## Problem details
Please rewrite the entries below from the line with "is (2048, 1213)." to the line with "sevens-text: 777 is", substituting "screenshot size" for "image size" and changing nothing else. Give only those lines, and leave the pictures out.

## Recorded data
+--
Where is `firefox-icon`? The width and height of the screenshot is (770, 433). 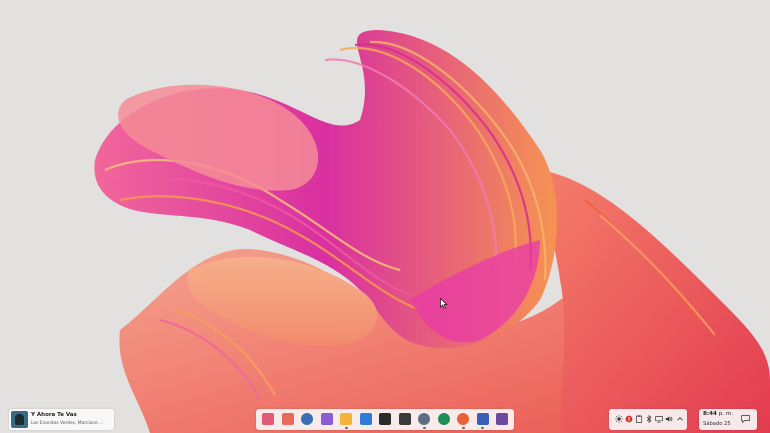 firefox-icon is located at coordinates (463, 419).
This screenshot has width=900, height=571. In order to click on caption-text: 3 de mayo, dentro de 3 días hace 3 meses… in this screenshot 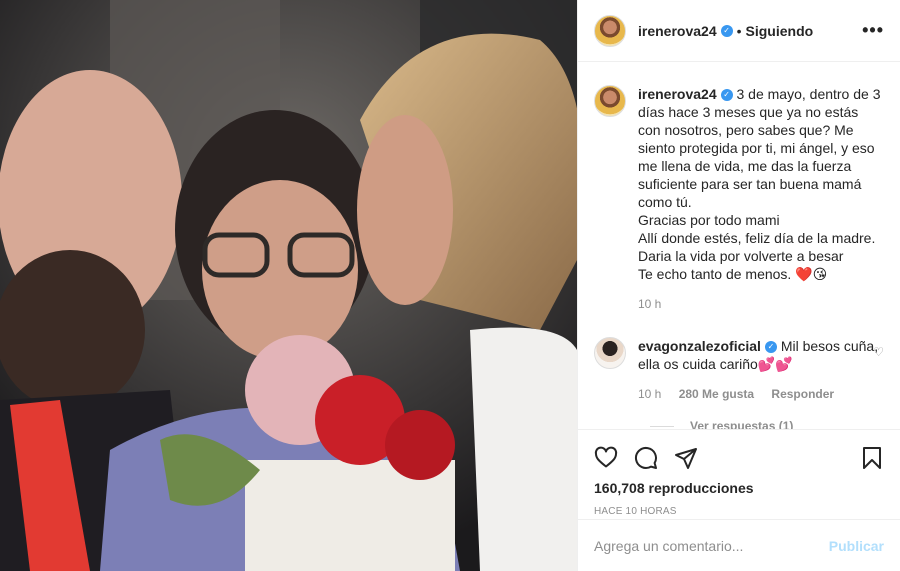, I will do `click(760, 184)`.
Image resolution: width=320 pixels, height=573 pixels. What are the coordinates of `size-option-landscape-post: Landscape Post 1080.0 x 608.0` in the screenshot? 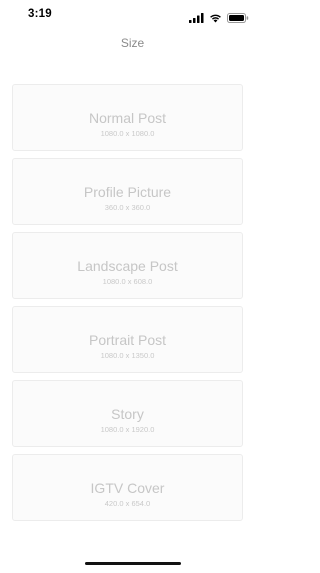 It's located at (128, 266).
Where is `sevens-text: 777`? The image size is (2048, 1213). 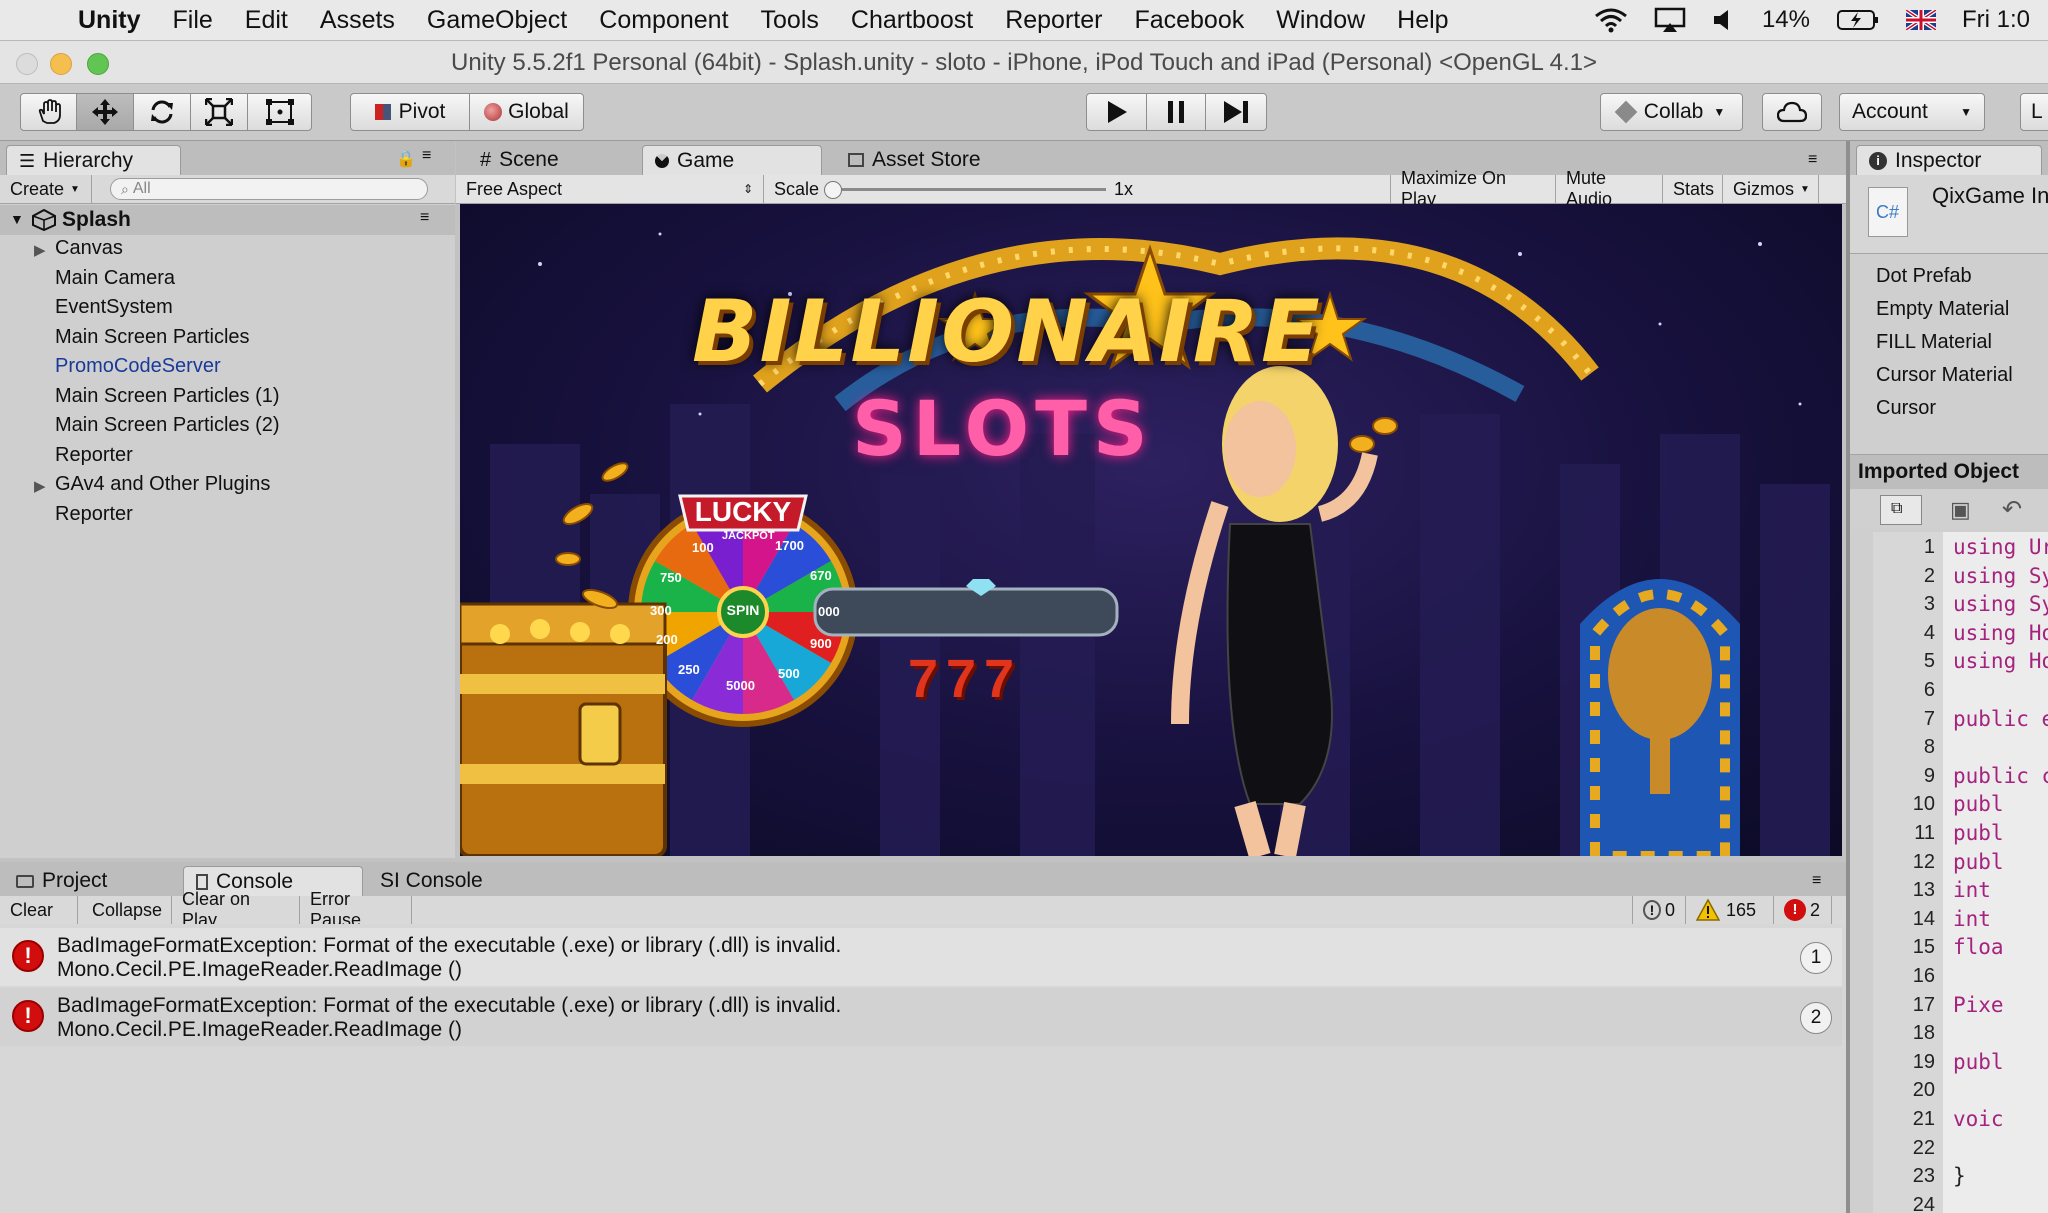
sevens-text: 777 is located at coordinates (965, 679).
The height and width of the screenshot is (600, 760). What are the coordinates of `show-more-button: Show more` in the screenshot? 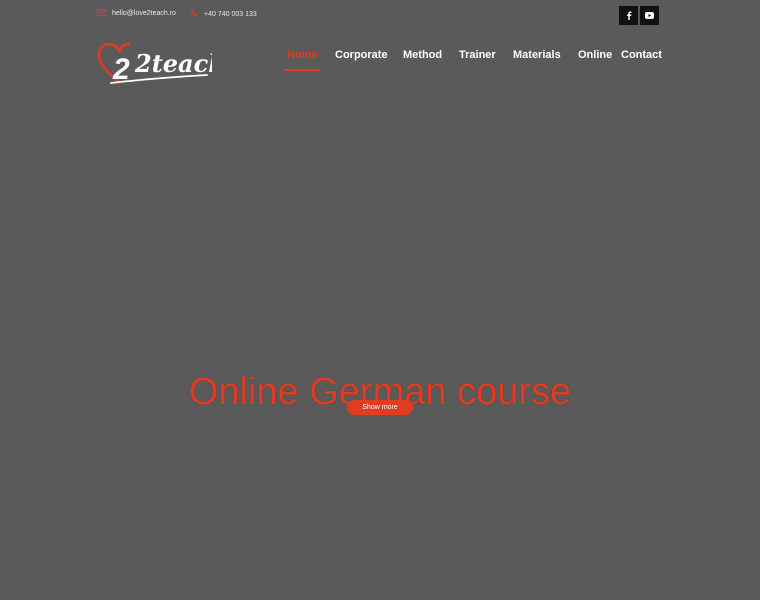 It's located at (380, 408).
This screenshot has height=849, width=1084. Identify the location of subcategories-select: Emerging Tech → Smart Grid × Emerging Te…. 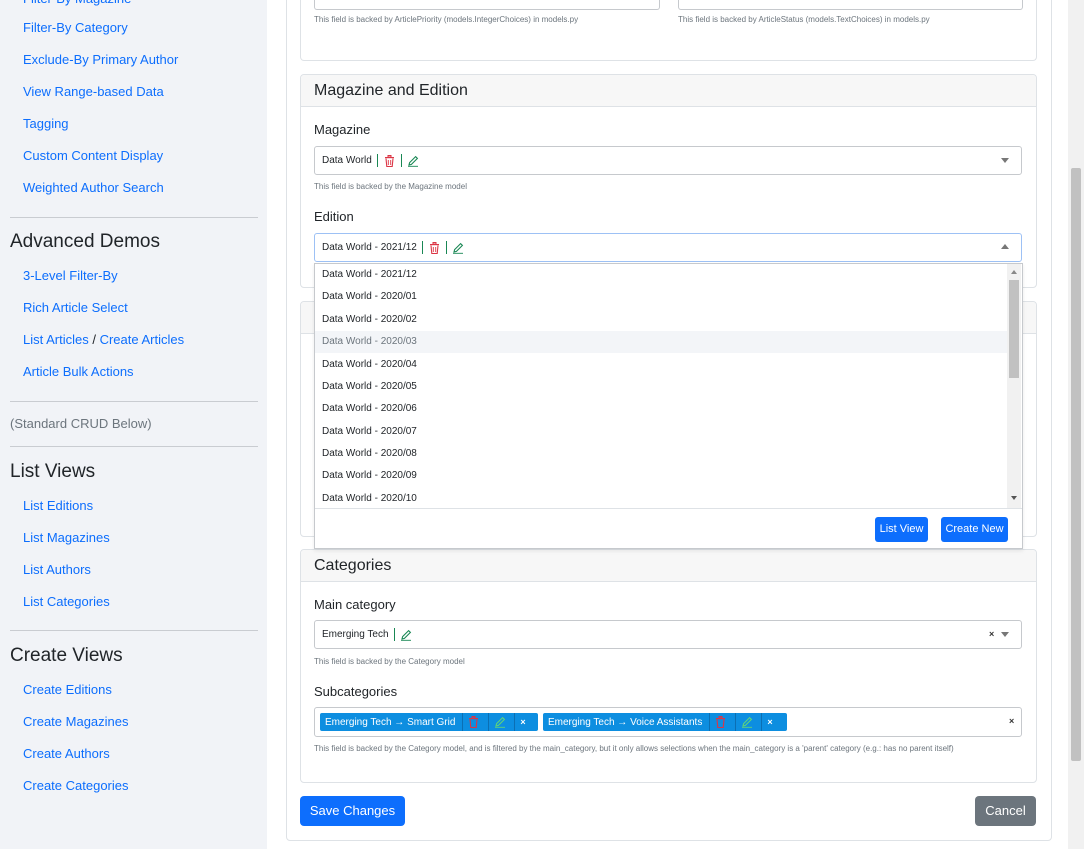
(668, 722).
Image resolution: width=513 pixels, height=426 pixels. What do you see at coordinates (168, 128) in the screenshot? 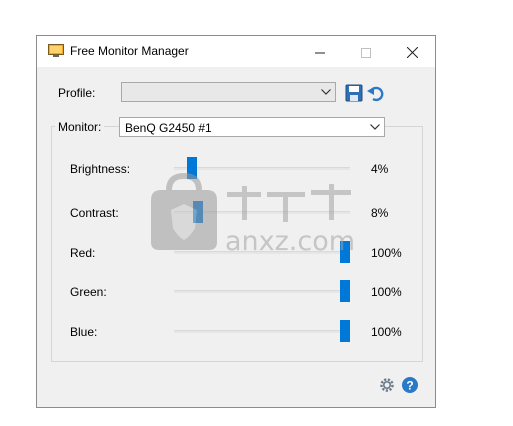
I see `monitor-value: BenQ G2450 #1` at bounding box center [168, 128].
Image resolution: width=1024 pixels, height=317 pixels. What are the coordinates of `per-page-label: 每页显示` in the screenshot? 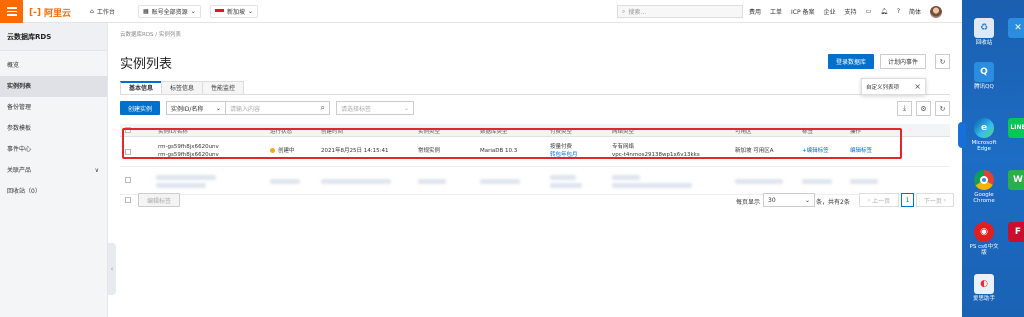 It's located at (748, 202).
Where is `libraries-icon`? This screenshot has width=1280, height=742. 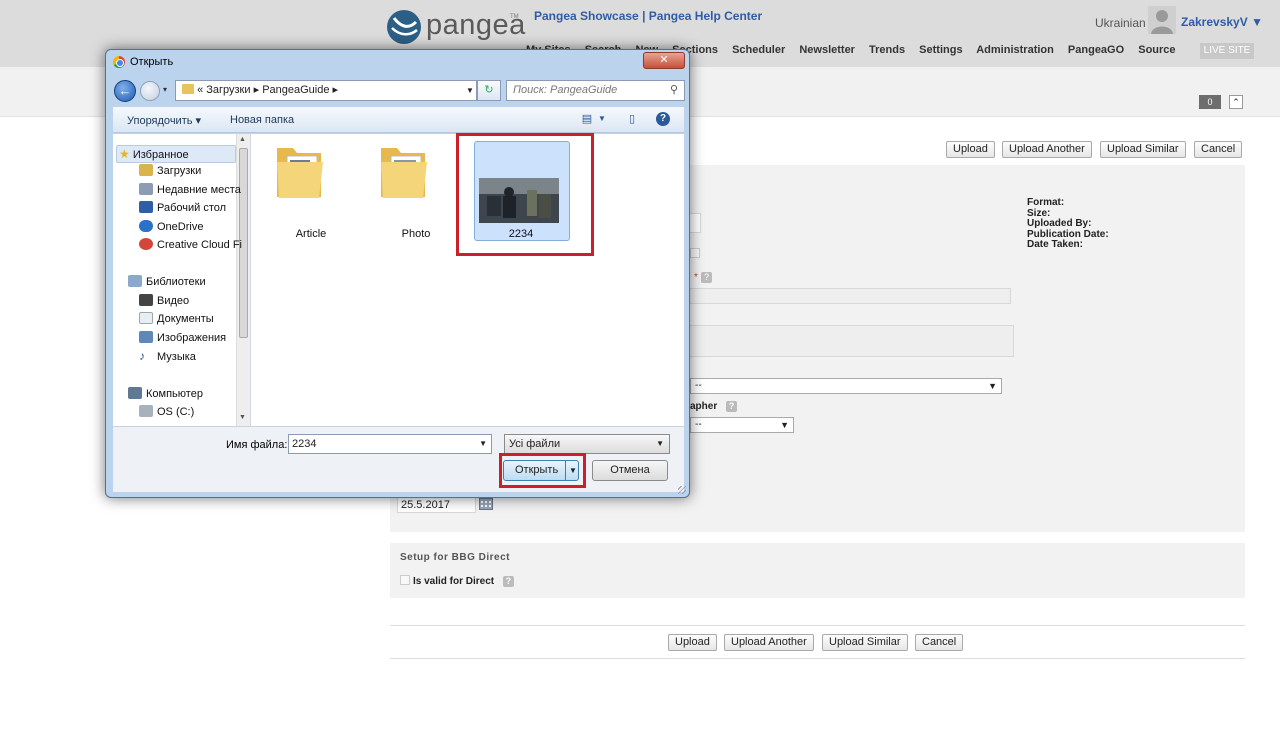
libraries-icon is located at coordinates (135, 281).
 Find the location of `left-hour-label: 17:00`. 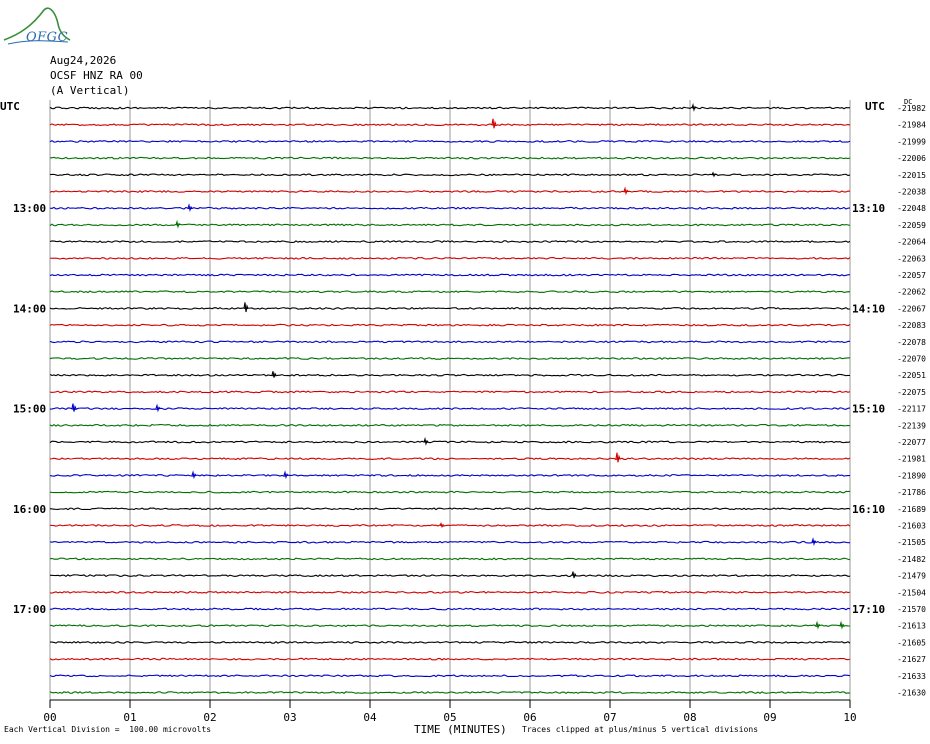

left-hour-label: 17:00 is located at coordinates (30, 610).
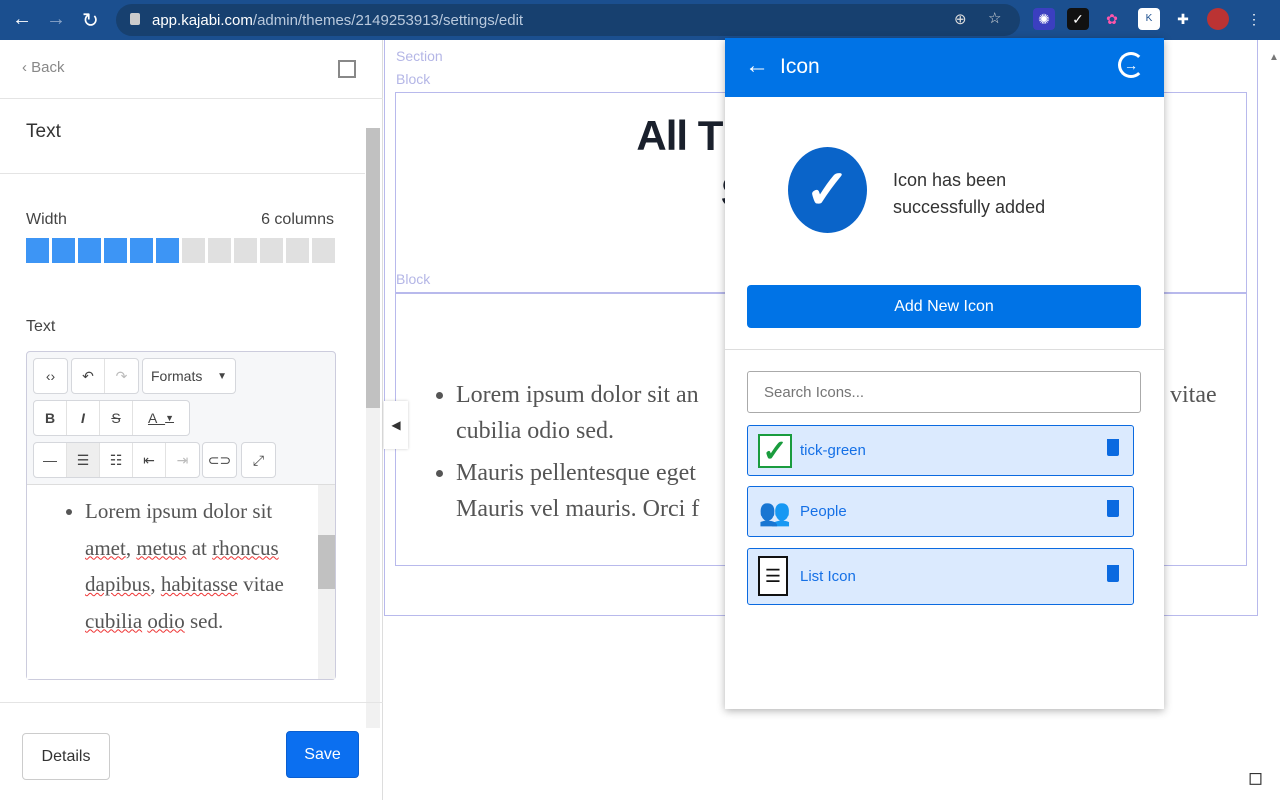 This screenshot has width=1280, height=800. I want to click on puzzle-icon: ✚, so click(1183, 19).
+--
## Response to the exercise
Where is `sevens-text: 777`? The screenshot size is (2048, 1213). 
sevens-text: 777 is located at coordinates (965, 679).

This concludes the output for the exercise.